Paris in Black Pearl

Today’s piece was a treat for me. It gave me an excuse to drive uptown to the Black Pearl neighborhood for a decadent lunch on a blissfully rain-free Tuesday morning.

Tartine is a breakfast, brunch and lunch destination (with phenomenal desserts —­ more on that later), hidden a block off of Broadway on Perrier right before the river.  Chef and proprietor Cara Benson, a New Orleans native, is a three-and-a-half-year veteran pastry chef from Muriel’s Jackson Square equipped with a degree from the French Culinary Institute in New York  (where she met her husband Evan Benson, another French Culinary Institute grad).  Last year she and her husband decided the time was as right as it ever would be to start their own place and, having had the good fortune to eat at Tartine about a half dozen times since it opened, I can say they made the right choice.

The interior of Tartine is welcoming. A single counter for orders dominates the far side of the restaurant in a dining room of slat-wood tables and chairs broken up by a free-standing fireplace in the front. There are outdoor tables available beneath oak boughs and palmetto palms on the side of the building.

Chef Benson explained to me that “the concept of Tartine was to have … a European feel … it’s from a variety of sources: growing up and being fed baguettes by my grandmother from Luxembourg, the French cooking we were taught in culinary school and the experience of sharing a tartine with my husband on our honeymoon in Paris.”

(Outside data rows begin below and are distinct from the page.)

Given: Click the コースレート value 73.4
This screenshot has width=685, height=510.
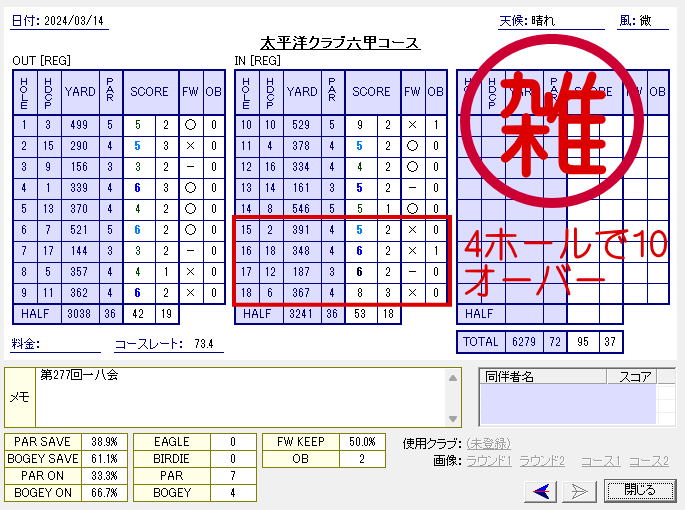Looking at the screenshot, I should click(205, 344).
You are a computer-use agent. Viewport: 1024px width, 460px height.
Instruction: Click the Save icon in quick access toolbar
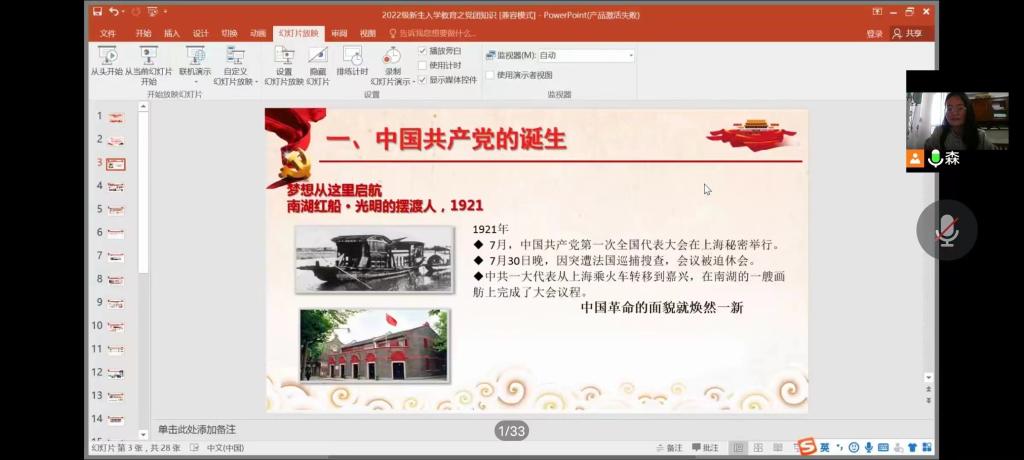click(97, 14)
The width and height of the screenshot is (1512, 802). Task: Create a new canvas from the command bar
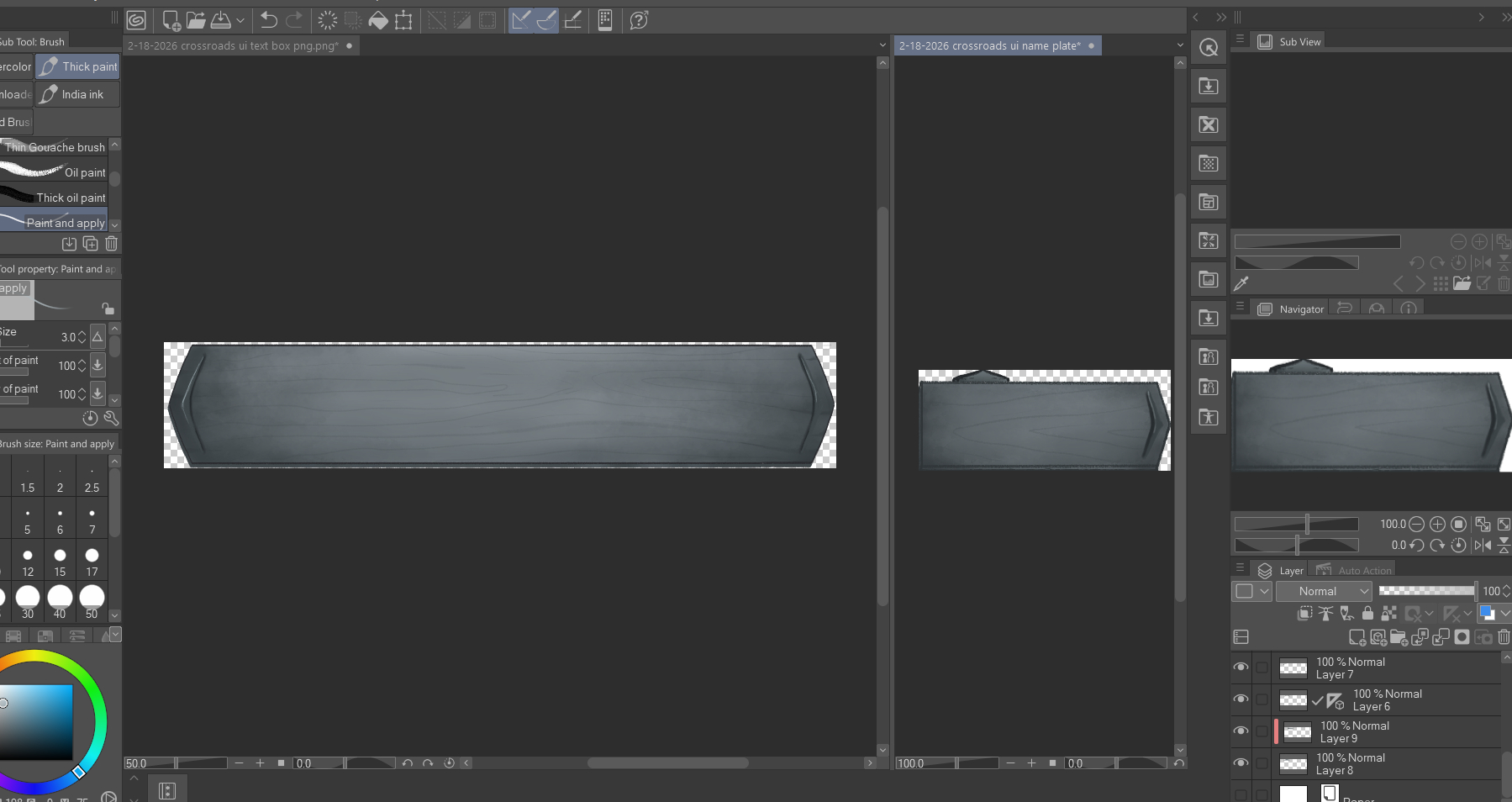pyautogui.click(x=171, y=20)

This fine Tuesday afternoon I had the special, a BLT with greens, thinly sliced creole tomatoes, fried bacon and a fried egg on a house-baked, pillowy brioche bread —­ a pleasurable contradiction, at once light and buttery.  The sandwich came with a garbanzo bean and cucumber salad (served cold) and was complimented wonderfully by house-made blueberry iced tea.

In the past I’ve had one of their eponymous tartines, a house pâté with onion confit on expertly toasted baguette with the tiniest pickles you’ve ever seen. They’re sliced lengthwise across the top and add wonderful crunch and tang to the dish.

Since Cara did serve as the pastry chef at Muriel’s for nearly four years, her desserts are similarly stellar: her éclairs are tiny works of art crafted from butter and sugar, two of my favorite artistic media.

Tartine really does fill a niche in New Orleans’ selection of french eateries previously unoccupied, the zeitgeist of a fleeting morning hour in a Parisian bistro, dining on sinfully rich food in an atmosphere where you won’t be judged for doing it.